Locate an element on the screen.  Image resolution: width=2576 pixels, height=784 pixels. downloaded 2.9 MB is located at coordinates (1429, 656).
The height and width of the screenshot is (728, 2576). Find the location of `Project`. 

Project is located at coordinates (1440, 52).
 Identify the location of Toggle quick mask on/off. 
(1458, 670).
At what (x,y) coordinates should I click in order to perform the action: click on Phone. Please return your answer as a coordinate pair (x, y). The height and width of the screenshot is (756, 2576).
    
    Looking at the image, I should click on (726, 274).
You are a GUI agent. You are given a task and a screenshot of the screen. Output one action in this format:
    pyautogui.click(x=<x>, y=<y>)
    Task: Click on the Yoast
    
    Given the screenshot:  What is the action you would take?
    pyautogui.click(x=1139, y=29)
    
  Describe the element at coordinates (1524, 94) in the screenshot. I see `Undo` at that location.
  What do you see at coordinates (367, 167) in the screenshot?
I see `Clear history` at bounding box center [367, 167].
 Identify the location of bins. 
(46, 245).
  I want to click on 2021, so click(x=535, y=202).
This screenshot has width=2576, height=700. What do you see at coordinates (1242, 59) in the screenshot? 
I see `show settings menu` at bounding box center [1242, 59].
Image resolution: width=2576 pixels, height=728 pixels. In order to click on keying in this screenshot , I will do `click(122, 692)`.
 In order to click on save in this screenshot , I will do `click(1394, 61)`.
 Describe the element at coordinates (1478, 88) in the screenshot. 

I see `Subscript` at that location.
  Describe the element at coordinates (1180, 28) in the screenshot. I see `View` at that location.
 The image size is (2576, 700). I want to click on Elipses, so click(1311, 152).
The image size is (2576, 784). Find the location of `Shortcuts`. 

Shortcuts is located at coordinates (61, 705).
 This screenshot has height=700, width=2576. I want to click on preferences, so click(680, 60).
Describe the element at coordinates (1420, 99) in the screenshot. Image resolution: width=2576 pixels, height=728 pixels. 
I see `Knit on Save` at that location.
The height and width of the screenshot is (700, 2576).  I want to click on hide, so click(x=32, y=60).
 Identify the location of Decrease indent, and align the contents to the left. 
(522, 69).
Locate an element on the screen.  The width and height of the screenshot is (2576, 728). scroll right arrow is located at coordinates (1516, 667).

##############################

■ TASK DIRECTIONS
Reproduce the records above, substituting "Find the position of" for each occurrence of "Identify the location of" and leaving everything else untouched.

■ FULL ANSWER
Locate an element on the screen.  Image resolution: width=2576 pixels, height=784 pixels. downloaded 2.9 MB is located at coordinates (1429, 656).
The height and width of the screenshot is (728, 2576). Find the location of `Project`. 

Project is located at coordinates (1440, 52).
 Find the position of Toggle quick mask on/off. 
(1458, 670).
At what (x,y) coordinates should I click in order to perform the action: click on Phone. Please return your answer as a coordinate pair (x, y). The height and width of the screenshot is (756, 2576).
    
    Looking at the image, I should click on (726, 274).
You are a GUI agent. You are given a task and a screenshot of the screen. Output one action in this format:
    pyautogui.click(x=<x>, y=<y>)
    Task: Click on the Yoast
    
    Given the screenshot:  What is the action you would take?
    pyautogui.click(x=1139, y=29)
    
  Describe the element at coordinates (1524, 94) in the screenshot. I see `Undo` at that location.
  What do you see at coordinates (367, 167) in the screenshot?
I see `Clear history` at bounding box center [367, 167].
 Find the position of bins. 
(46, 245).
  I want to click on 2021, so click(x=535, y=202).
This screenshot has width=2576, height=700. What do you see at coordinates (1242, 59) in the screenshot? 
I see `show settings menu` at bounding box center [1242, 59].
Image resolution: width=2576 pixels, height=728 pixels. In order to click on keying in this screenshot , I will do `click(122, 692)`.
 In order to click on save in this screenshot , I will do `click(1394, 61)`.
 Describe the element at coordinates (1478, 88) in the screenshot. 

I see `Subscript` at that location.
  Describe the element at coordinates (1180, 28) in the screenshot. I see `View` at that location.
 The image size is (2576, 700). I want to click on Elipses, so click(1311, 152).
The image size is (2576, 784). Find the location of `Shortcuts`. 

Shortcuts is located at coordinates (61, 705).
 This screenshot has height=700, width=2576. I want to click on preferences, so click(680, 60).
Describe the element at coordinates (1420, 99) in the screenshot. Image resolution: width=2576 pixels, height=728 pixels. 
I see `Knit on Save` at that location.
The height and width of the screenshot is (700, 2576).  I want to click on hide, so click(x=32, y=60).
 Find the position of Decrease indent, and align the contents to the left. 
(522, 69).
Locate an element on the screen.  The width and height of the screenshot is (2576, 728). scroll right arrow is located at coordinates (1516, 667).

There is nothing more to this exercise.